[Dataset records]

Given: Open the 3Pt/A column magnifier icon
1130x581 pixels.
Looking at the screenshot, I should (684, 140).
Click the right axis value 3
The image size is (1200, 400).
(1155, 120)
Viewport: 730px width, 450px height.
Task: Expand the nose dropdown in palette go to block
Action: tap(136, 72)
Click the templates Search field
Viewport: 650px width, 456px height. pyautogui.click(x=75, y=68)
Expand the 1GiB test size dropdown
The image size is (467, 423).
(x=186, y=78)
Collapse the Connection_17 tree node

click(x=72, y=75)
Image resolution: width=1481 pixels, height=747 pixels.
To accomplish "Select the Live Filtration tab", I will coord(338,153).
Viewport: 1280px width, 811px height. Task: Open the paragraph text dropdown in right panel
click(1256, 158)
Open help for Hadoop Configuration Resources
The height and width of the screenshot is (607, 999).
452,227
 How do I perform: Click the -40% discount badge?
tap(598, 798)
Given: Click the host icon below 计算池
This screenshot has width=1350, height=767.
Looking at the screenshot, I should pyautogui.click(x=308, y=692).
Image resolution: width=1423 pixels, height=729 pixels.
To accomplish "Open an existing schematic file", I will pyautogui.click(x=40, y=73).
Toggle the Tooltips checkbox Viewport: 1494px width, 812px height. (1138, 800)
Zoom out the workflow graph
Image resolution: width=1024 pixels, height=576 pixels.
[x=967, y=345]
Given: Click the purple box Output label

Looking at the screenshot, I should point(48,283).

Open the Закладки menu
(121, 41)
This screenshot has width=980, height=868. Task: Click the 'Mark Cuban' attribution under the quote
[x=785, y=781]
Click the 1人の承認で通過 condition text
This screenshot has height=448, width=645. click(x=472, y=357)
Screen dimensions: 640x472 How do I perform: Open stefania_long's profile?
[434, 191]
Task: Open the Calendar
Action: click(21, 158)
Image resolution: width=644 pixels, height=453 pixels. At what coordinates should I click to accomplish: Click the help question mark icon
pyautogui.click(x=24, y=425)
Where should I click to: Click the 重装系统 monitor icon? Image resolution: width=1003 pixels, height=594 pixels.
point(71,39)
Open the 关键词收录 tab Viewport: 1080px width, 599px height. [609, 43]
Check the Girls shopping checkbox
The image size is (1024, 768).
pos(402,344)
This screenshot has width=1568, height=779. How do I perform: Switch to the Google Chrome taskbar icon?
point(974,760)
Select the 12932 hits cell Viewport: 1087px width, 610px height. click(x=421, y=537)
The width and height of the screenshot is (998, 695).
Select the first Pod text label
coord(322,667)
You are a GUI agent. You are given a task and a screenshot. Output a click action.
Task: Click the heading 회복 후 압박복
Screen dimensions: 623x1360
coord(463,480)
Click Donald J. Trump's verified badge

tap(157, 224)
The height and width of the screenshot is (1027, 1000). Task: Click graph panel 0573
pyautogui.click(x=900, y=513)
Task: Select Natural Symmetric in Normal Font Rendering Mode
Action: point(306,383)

§ Task goal:
Tally the lines above that include "will", and reply with only the tally.

§ Task result:
2